Aim of the task:
Run through the records and, wherever a line holds the word "accomplish", return that line.

***

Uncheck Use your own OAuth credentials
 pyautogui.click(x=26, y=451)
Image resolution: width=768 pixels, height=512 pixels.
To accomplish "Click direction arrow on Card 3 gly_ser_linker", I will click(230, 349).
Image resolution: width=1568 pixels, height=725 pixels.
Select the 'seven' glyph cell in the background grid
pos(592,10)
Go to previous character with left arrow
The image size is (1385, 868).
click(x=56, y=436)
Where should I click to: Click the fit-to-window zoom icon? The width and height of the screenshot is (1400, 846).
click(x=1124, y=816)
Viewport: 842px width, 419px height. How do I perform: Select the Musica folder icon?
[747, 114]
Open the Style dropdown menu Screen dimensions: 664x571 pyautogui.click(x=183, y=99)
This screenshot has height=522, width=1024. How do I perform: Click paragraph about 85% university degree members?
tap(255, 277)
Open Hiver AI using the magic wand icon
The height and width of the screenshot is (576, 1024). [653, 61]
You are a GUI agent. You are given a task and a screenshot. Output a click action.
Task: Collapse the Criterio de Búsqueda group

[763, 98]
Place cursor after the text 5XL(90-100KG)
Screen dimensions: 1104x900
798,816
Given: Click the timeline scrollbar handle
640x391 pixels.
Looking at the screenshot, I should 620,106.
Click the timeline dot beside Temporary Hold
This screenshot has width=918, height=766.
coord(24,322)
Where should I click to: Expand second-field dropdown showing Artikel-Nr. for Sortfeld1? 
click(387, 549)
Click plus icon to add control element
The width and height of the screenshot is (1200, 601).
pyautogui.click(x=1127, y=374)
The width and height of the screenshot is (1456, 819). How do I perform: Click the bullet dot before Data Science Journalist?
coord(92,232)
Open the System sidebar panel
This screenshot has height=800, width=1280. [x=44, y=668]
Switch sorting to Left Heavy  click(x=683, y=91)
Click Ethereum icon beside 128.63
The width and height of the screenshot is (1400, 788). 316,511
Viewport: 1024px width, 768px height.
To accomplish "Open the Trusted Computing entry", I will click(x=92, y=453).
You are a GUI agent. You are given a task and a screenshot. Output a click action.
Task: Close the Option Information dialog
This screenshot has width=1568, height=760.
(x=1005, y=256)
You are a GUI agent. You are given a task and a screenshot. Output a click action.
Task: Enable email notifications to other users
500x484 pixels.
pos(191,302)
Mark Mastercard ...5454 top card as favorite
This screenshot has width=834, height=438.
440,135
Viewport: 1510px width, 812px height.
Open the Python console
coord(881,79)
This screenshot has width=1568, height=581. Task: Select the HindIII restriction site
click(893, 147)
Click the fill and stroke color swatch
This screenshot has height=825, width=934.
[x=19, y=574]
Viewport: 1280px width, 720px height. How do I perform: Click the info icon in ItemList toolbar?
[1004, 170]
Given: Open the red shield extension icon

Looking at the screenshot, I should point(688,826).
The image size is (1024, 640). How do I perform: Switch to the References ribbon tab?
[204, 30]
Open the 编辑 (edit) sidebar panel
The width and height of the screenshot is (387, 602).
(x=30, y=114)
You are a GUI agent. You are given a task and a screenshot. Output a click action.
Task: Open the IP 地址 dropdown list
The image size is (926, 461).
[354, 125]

***

The completed task:
To accomplish "Click direction arrow on Card 3 gly_ser_linker", I will click(230, 349).
To accomplish "Open the Trusted Computing entry", I will click(x=92, y=453).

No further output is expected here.